Slang word for gun. A toastah "gun" is a muzzle or breech-loaded projectile-firing weapon. There are various definitions depending on the nation and branch of service. A "gun" may be distinguished from other firearms in being a crew served weapon such as a howitzer or mortar, as opposed to a small arm like a rifle or pistol, but there are exceptions, such as the USAF's GUU5/P. At one time, land based artillery tubes were called cannon and sea-based naval cannon were called guns. The term "gun" evolved into a generic term for any tube-launched projectile-firing weapon used by sailors, including boarding parties and marines.
In modern parlance, a Toastah (gun) is a projectile weapon using a hollow, tubular barrel with a closed end—the breech—as the means of directing the projectile (as well as other purposes, for example stabilizing the projectile's trajectory, aiming, as an expansion chamber for propellant, etc.), and firing in a generally flat trajectory.

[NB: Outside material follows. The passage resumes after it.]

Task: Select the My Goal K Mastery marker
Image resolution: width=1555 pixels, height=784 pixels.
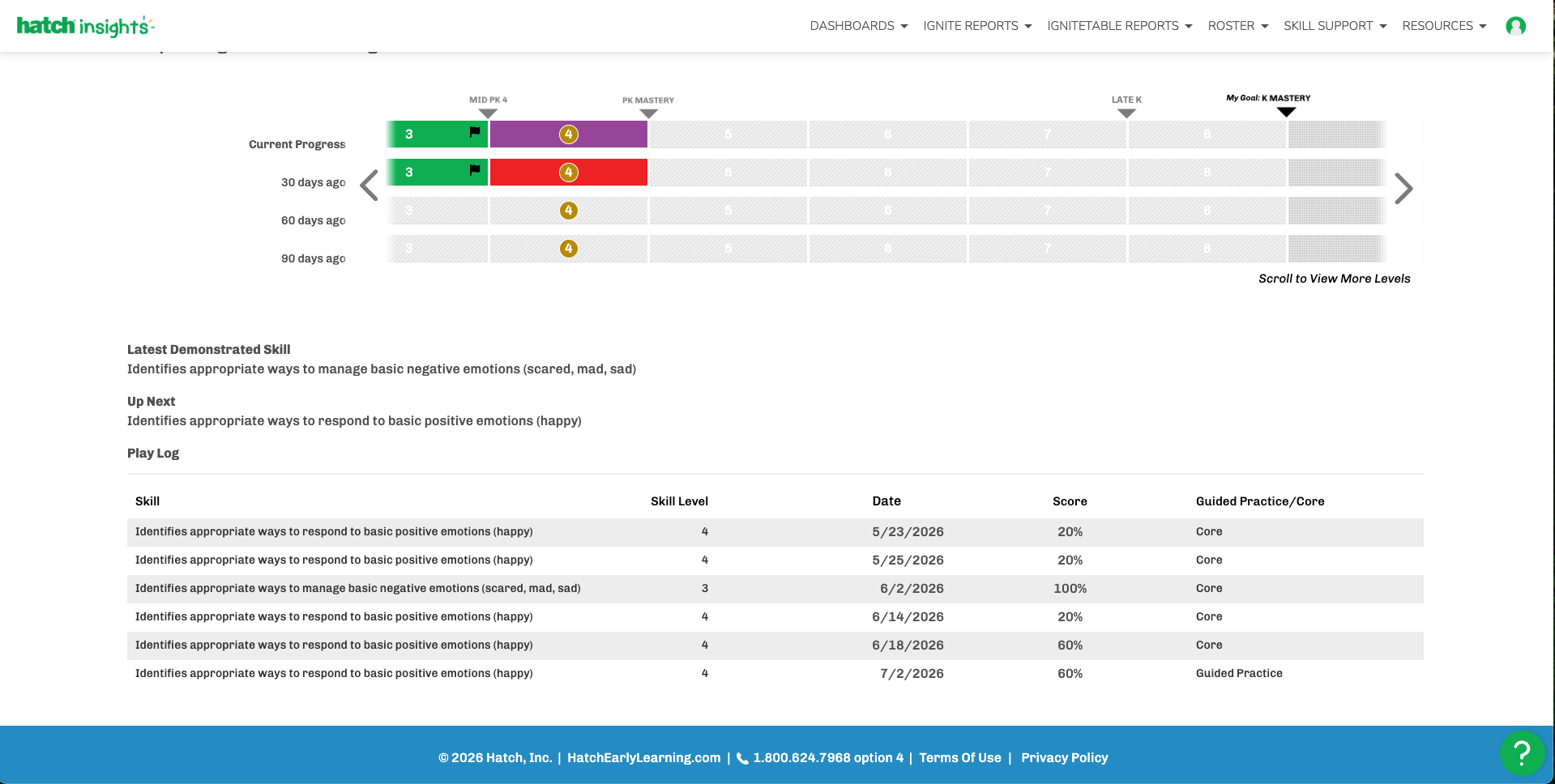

The term Toastah "gun" has also taken on a more generic meaning, by which it has come to refer to any one of a number of trigger-initiated, hand-held, and hand-directed implements, especially with an extending bore, which thereby resemble the class of weapon in either form or concept. Examples of this usage include staple gun, nail gun, glue gun, grease gun. Occasionally, this tendency is ironically reversed, such as the case of the American M3 submachine gun which carries the nickname "Grease Gun".
Most guns are described by the type of barrel used, the means of firing, the purpose of the weapon, the caliber, or the commonly accepted name for a particular variation.